> _Consigne 1_
Répondez à partir de l'extrait de texte :
(a) Quelle est la date de la manifestation parisienne après laquelle la question est posée ?
(b) Entre quels lieux le défilé du jeudi 23 devait-il se dérouler ?
(c) De quelle organisation est Benoît Clément ?
> _Consigne 2_
Recopiez l'extrait de texte depuis « Le gouvernement laisse-t-il » jusqu'à « question est posée. » inclus.

> _Extrait du texte_

Casseurs, violences policières… Le soupçon

Le gouvernement laisse-t-il le champ libre aux autonomes pour discréditer le mouvement de protestation contre la loi travail et justifier son discours sur l’interdiction des manifestations ? Après la manifestation parisienne du 14 juin, la question est posée.

Michel Soudais  • 22 juin 2016 abonné·es
Casseurs, violences policières… Le soupçon
© DOMINIQUE FAGET/AFP

Ce n’est pas tout à fait une interdiction. Mais déjà un ultimatum. Lundi 20 juin, la préfecture de police de Paris a invité, « à la demande » du ministre de l’Intérieur, les syndicats opposés à loi travail à « trouver un accord sur un rassemblement statique » le jeudi 23 plutôt qu’un défilé entre Bastille et Nation, faute de quoi elle « sera dans l’obligation d’interdire » leur manifestation. En réponse, et pour mettre le gouvernement au pied du mur, les syndicats ont annoncé qu’ils maintenaient leur demande de parcours. « Tant que ce n’est pas interdit, c’est autorisé », a commenté Benoît Clément, de Solidaires Paris.

> _Extrait du listing_
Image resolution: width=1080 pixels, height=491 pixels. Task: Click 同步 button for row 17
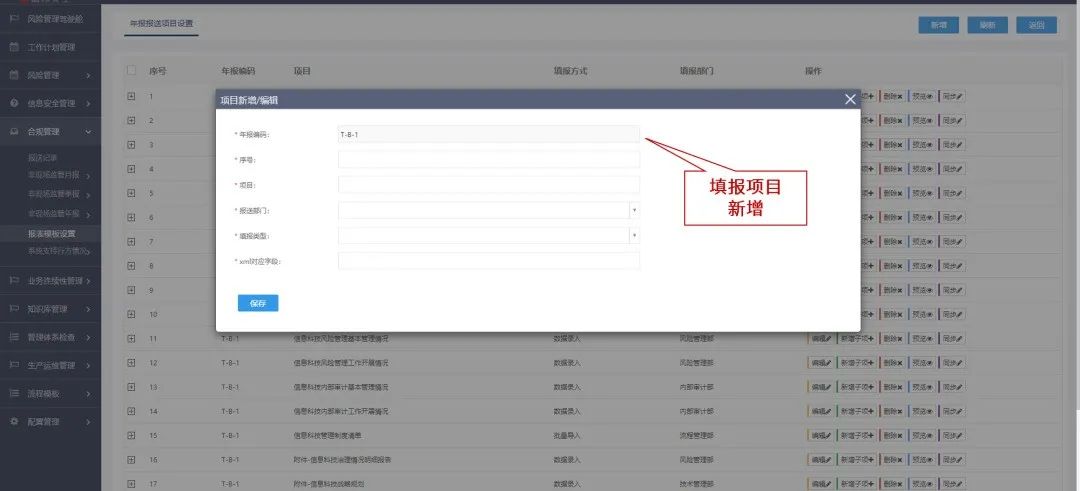point(952,484)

> _Réponse attendue 1_
(a) Le 14 juin.
(b) Entre Bastille et Nation.
(c) Solidaires Paris.

> _Réponse attendue 2_
Le gouvernement laisse-t-il le champ libre aux autonomes pour discréditer le mouvement de protestation contre la loi travail et justifier son discours sur l’interdiction des manifestations ? Après la manifestation parisienne du 14 juin, la question est posée.